§ PROBLEM TO SOLVE:
Rewrite the rows starting at the line containing "The height and width of the screenshot is (315, 539)." and ending at the line containing "tap(15, 17)", replacing "channel" with "stream" and changing nothing else. Leave the pictures out of the answer.

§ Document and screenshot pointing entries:
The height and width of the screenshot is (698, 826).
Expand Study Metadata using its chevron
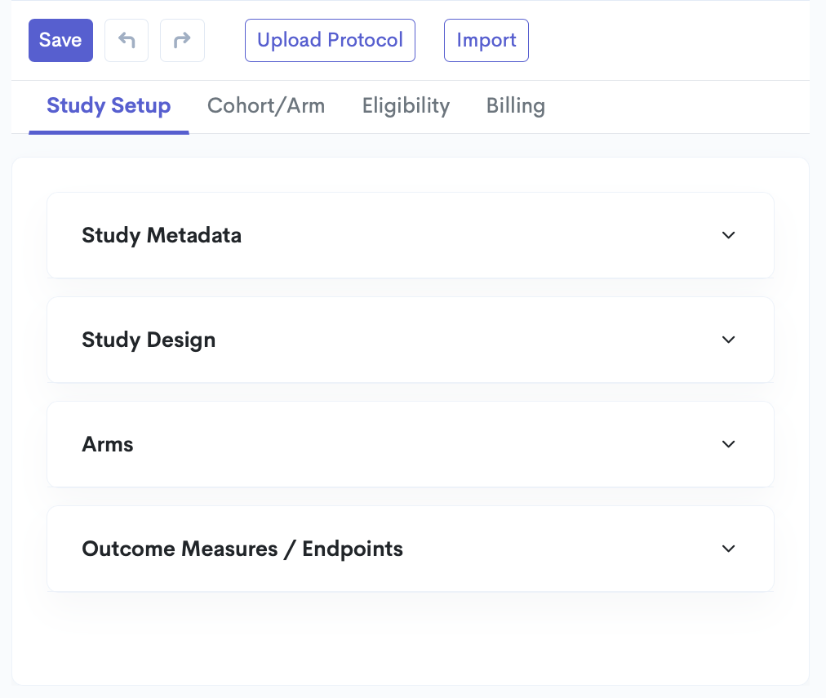coord(729,235)
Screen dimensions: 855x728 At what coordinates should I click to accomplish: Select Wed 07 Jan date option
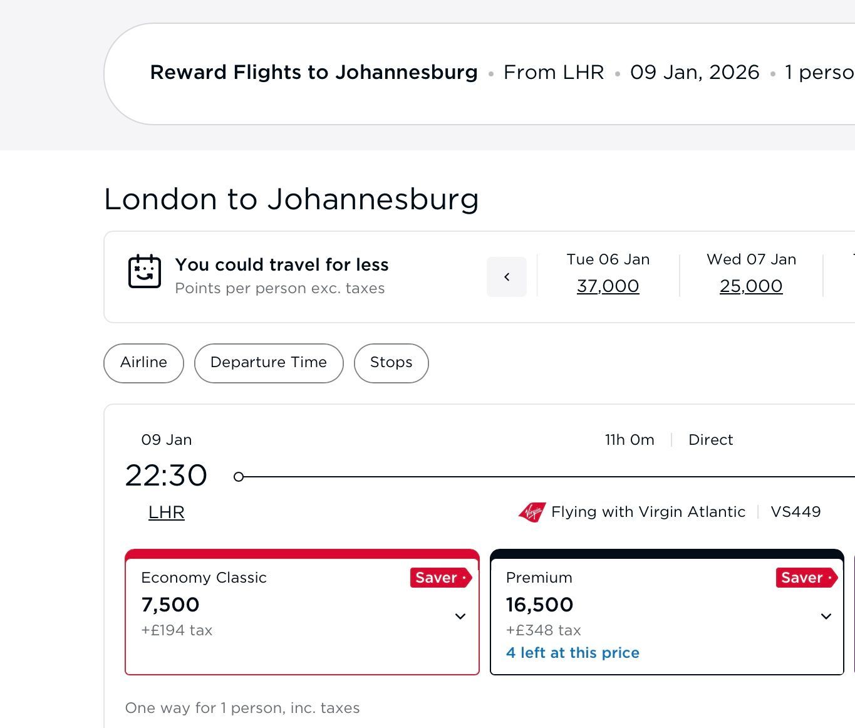click(751, 259)
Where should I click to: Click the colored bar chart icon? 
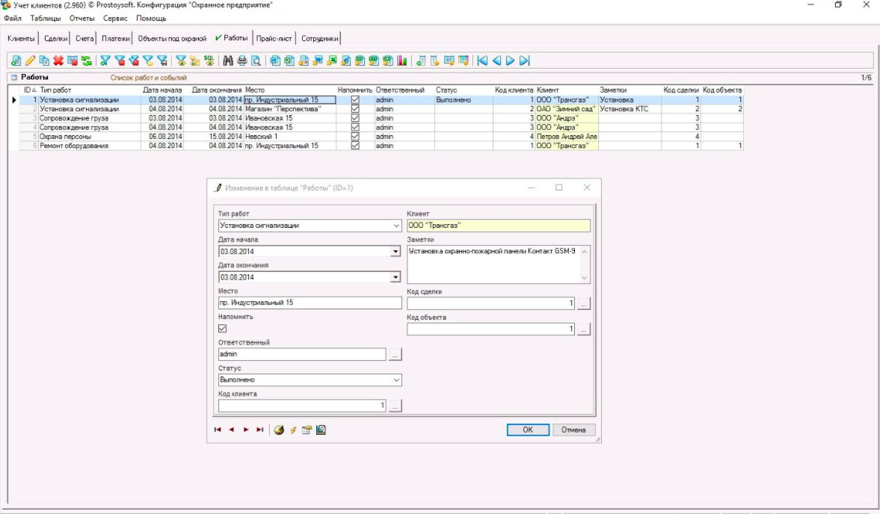click(402, 61)
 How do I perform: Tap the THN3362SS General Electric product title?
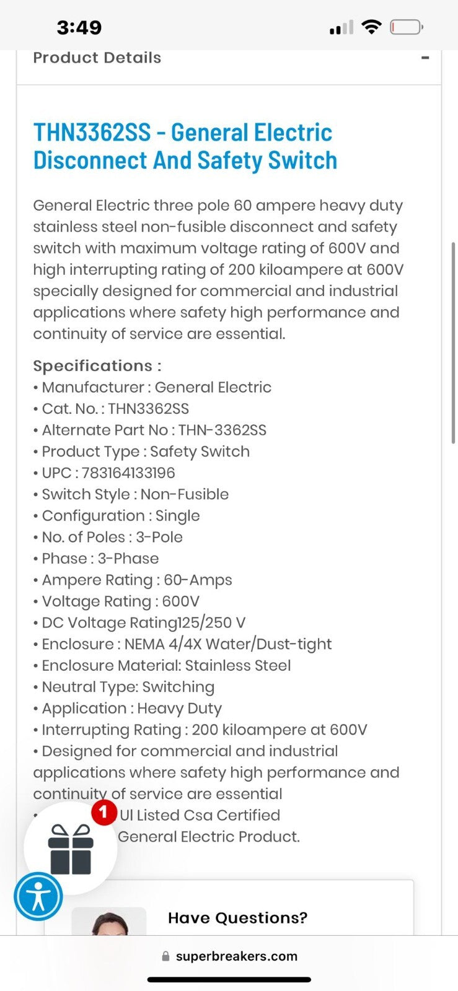pos(185,146)
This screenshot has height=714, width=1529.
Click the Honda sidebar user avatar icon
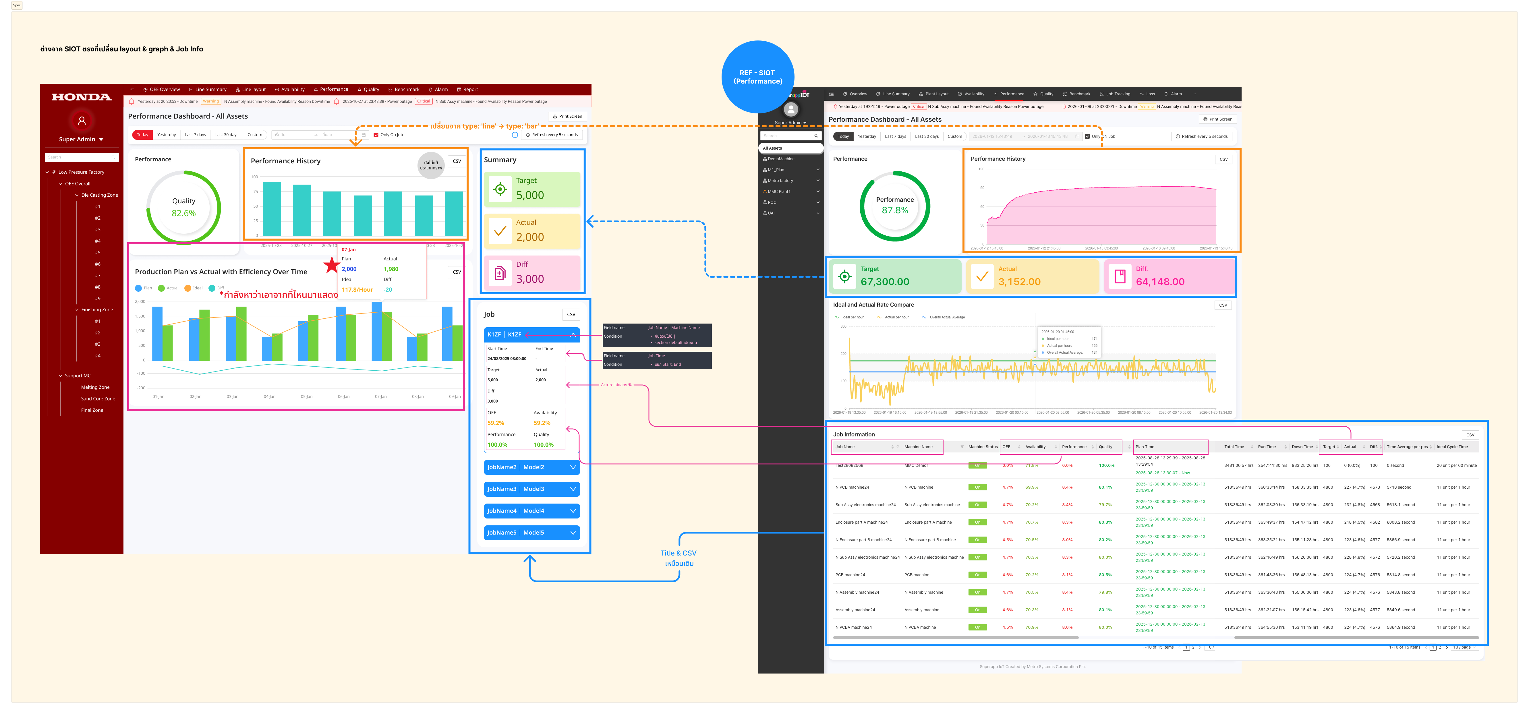[82, 120]
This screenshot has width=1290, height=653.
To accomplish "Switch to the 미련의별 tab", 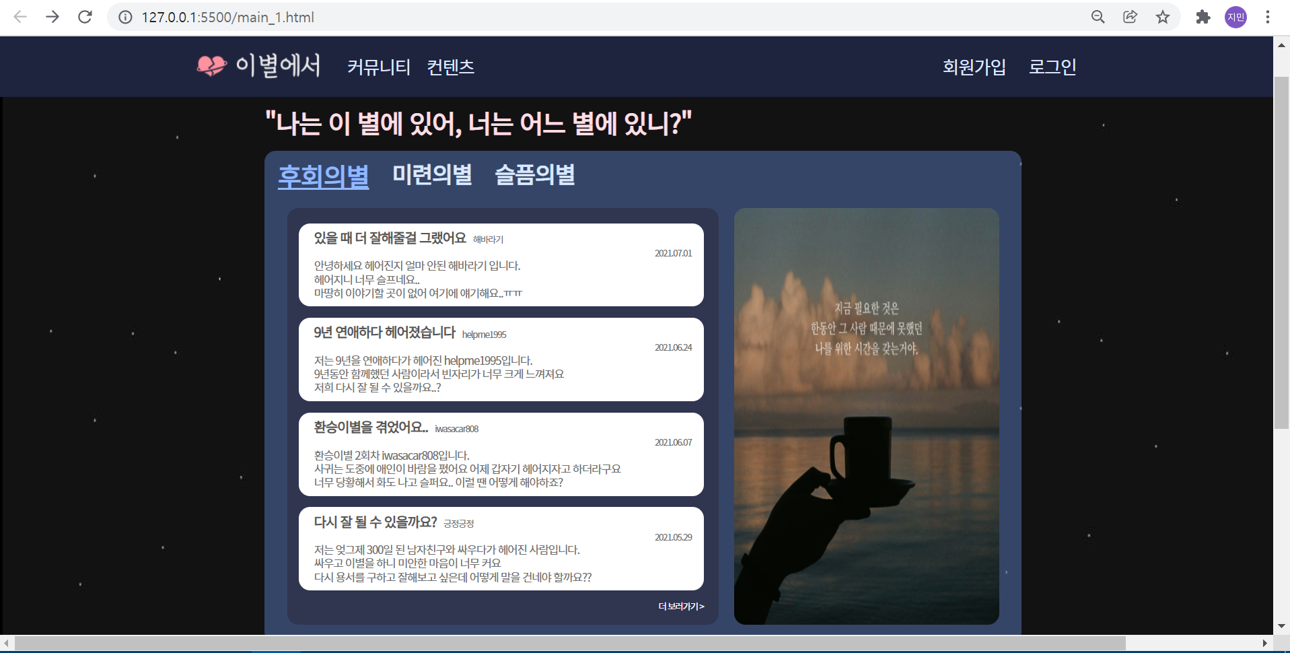I will tap(432, 174).
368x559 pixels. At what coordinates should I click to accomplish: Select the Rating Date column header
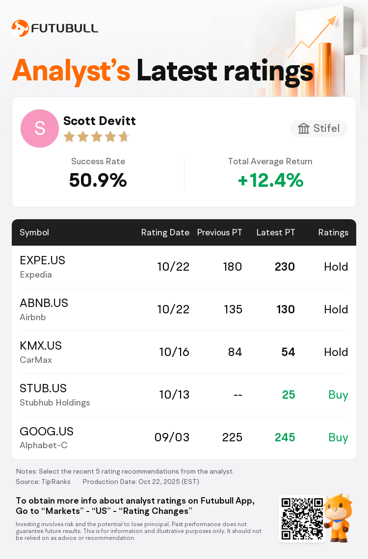[165, 232]
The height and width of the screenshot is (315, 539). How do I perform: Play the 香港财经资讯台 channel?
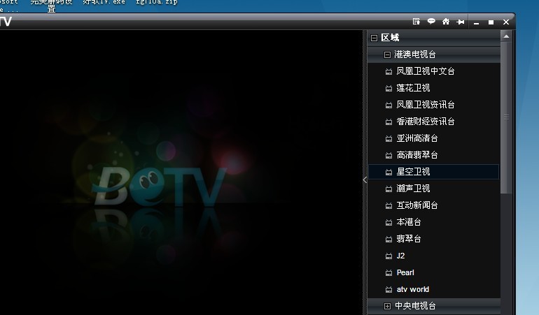tap(426, 122)
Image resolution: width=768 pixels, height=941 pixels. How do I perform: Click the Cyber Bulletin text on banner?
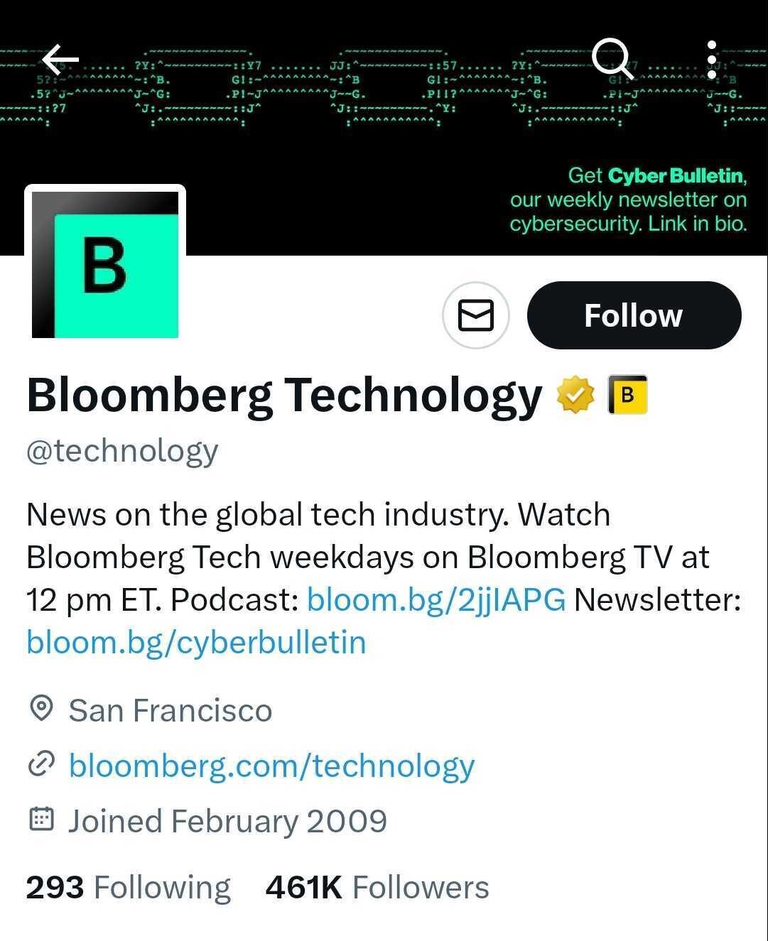[x=676, y=175]
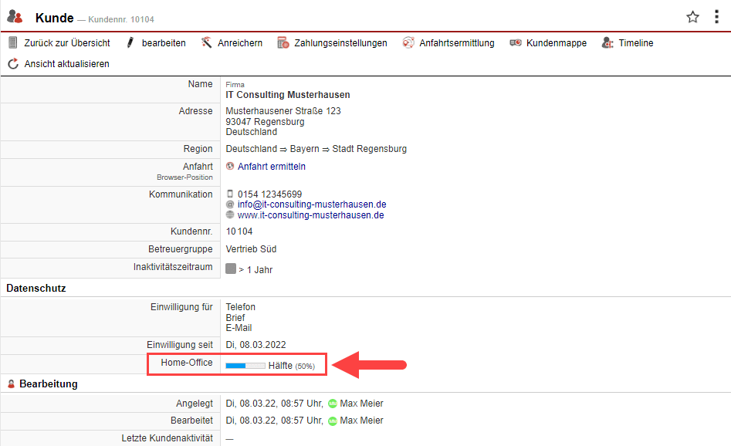Click the Kunde people icon in header
Image resolution: width=731 pixels, height=446 pixels.
tap(15, 17)
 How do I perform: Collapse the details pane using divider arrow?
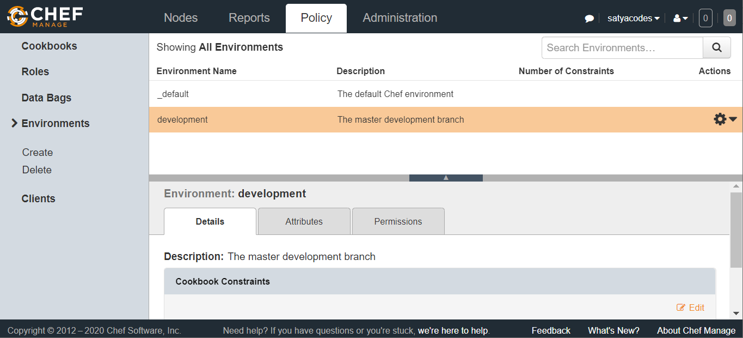point(446,178)
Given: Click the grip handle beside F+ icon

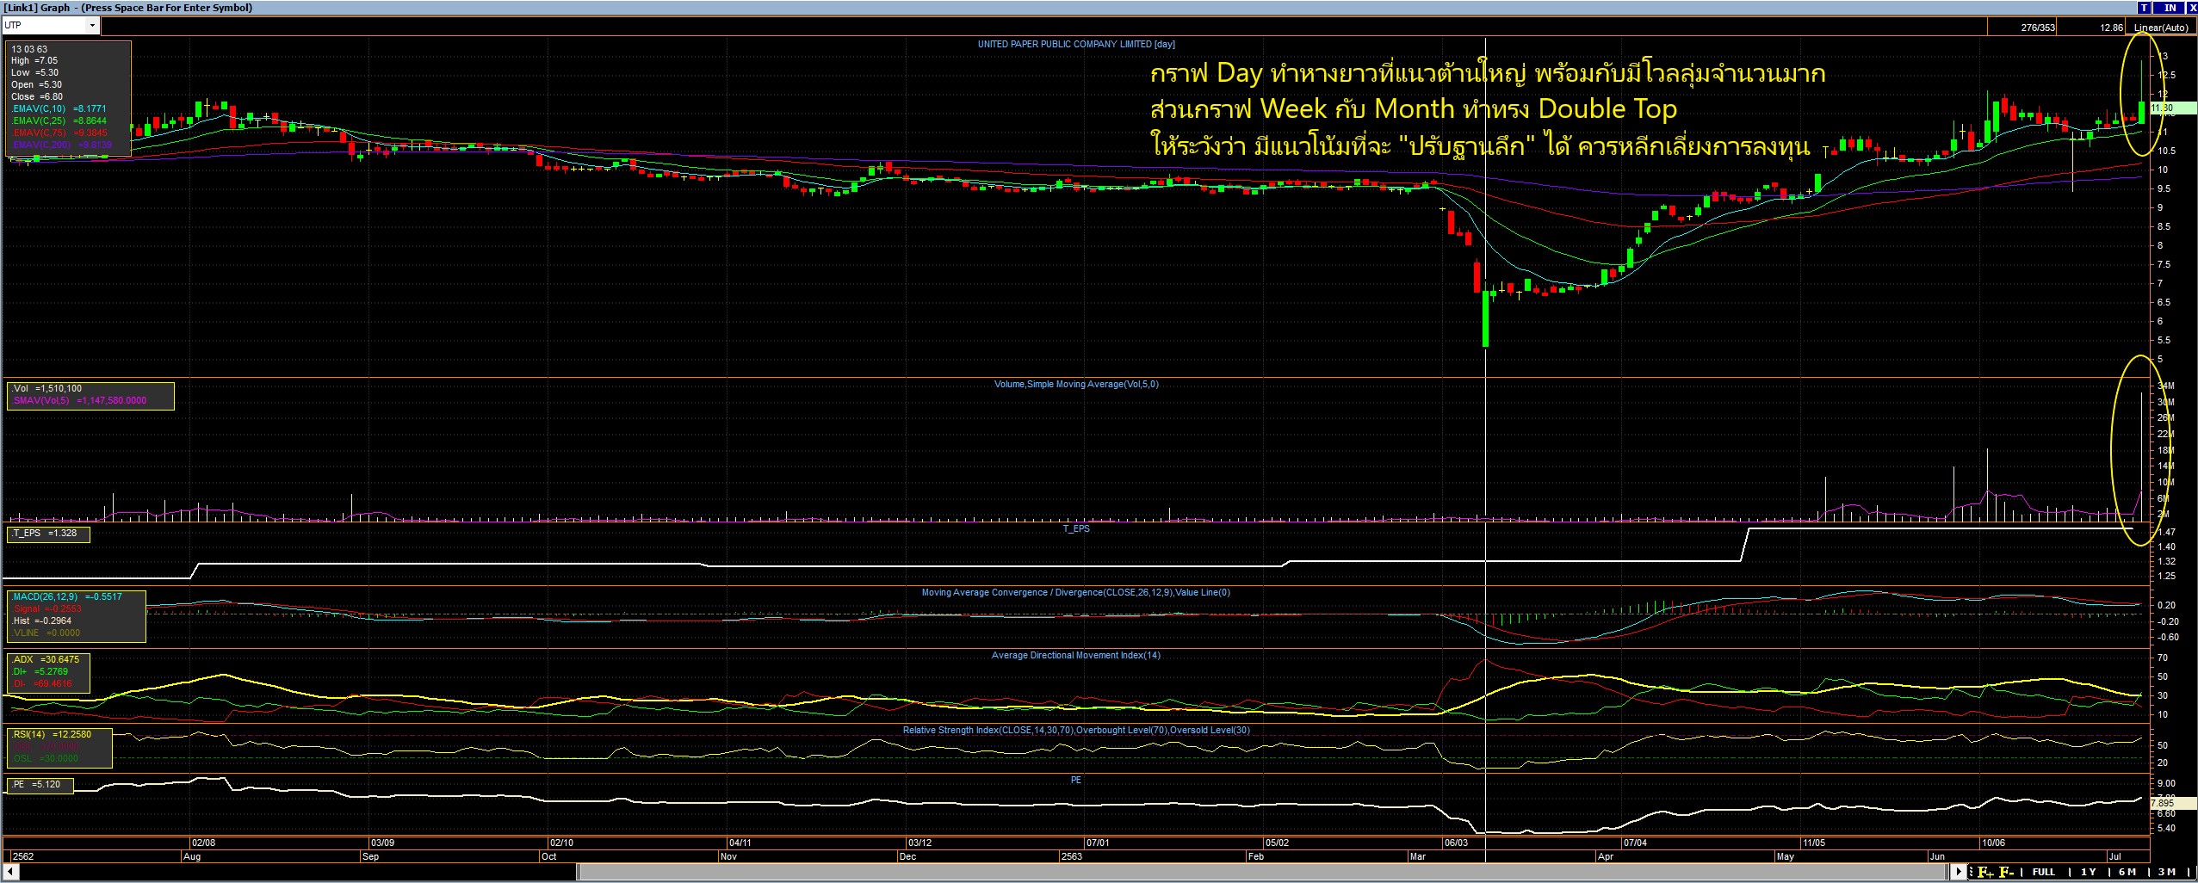Looking at the screenshot, I should (1972, 872).

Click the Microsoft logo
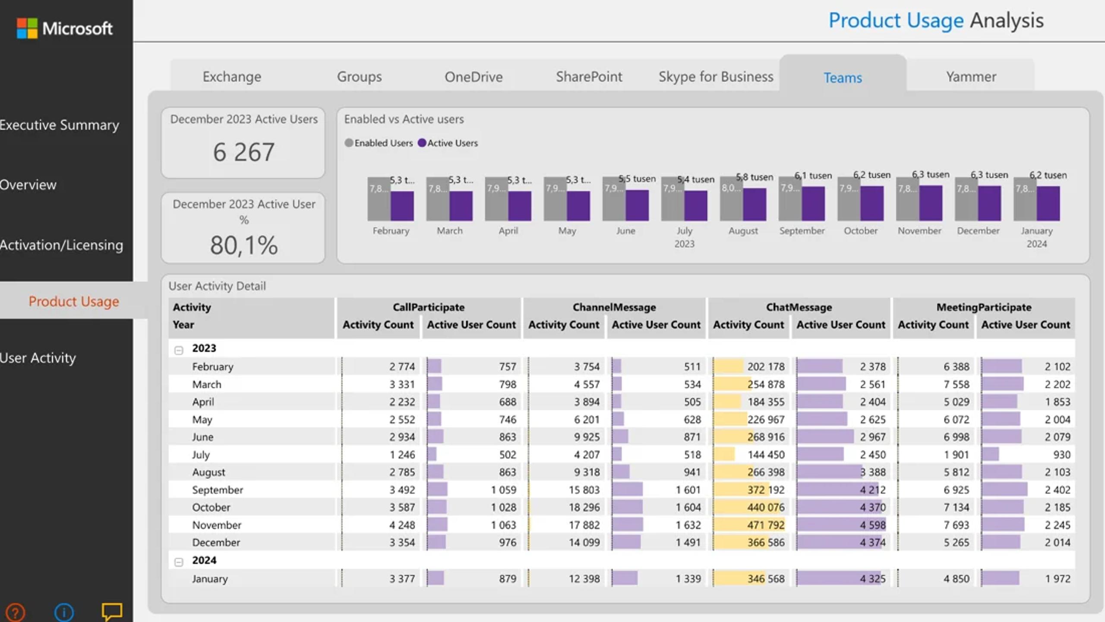tap(65, 28)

§ FULL OUTPUT:
The height and width of the screenshot is (315, 539). How do I perform: Play the 香港财经资讯台 stream?
tap(426, 122)
Image resolution: width=768 pixels, height=941 pixels. How do I perform: Click the Cyber Bulletin text on banner?
[x=676, y=175]
Click the Kunde people icon in header
Image resolution: width=731 pixels, height=446 pixels.
tap(15, 17)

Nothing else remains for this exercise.